**Source records**
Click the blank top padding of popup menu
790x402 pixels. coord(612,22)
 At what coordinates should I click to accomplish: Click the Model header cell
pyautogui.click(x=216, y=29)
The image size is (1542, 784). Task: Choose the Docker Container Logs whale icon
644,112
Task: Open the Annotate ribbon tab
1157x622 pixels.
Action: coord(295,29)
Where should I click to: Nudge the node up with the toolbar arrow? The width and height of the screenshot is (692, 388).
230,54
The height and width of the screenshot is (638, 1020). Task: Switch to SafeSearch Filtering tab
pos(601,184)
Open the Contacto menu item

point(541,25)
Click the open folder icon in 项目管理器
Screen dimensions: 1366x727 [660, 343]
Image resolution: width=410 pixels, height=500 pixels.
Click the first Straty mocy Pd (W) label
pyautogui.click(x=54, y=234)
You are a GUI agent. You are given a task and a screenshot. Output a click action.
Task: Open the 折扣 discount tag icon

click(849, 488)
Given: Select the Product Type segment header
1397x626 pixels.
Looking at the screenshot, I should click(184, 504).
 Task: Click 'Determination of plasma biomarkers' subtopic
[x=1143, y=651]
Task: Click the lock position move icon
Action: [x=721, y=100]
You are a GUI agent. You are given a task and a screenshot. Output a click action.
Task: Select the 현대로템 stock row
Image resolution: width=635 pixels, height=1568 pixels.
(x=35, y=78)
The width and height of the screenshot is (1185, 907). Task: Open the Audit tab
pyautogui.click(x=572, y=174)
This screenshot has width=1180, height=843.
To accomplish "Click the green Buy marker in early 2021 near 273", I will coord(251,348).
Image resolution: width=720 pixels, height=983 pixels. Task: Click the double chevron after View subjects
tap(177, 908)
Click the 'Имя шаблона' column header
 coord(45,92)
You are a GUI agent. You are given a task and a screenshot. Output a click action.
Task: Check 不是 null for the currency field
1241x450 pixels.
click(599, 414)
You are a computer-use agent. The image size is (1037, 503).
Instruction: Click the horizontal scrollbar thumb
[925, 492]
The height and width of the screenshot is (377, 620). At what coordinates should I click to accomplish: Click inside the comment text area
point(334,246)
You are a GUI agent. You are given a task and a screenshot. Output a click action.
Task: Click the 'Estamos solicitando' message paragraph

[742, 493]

**Required action**
Begin with the line that contains "Task: Check 不是 null for the currency field" and print each line exactly until the data ends, including the last line.

**Result below**
Task: Check 不是 null for the currency field
1241x450 pixels.
click(599, 414)
You are a computer-use agent. The image size is (1037, 503).
Instruction: Click the horizontal scrollbar thumb
[925, 492]
The height and width of the screenshot is (377, 620). At what coordinates should I click to accomplish: Click inside the comment text area
point(334,246)
You are a GUI agent. You are given a task and a screenshot. Output a click action.
Task: Click the 'Estamos solicitando' message paragraph

[742, 493]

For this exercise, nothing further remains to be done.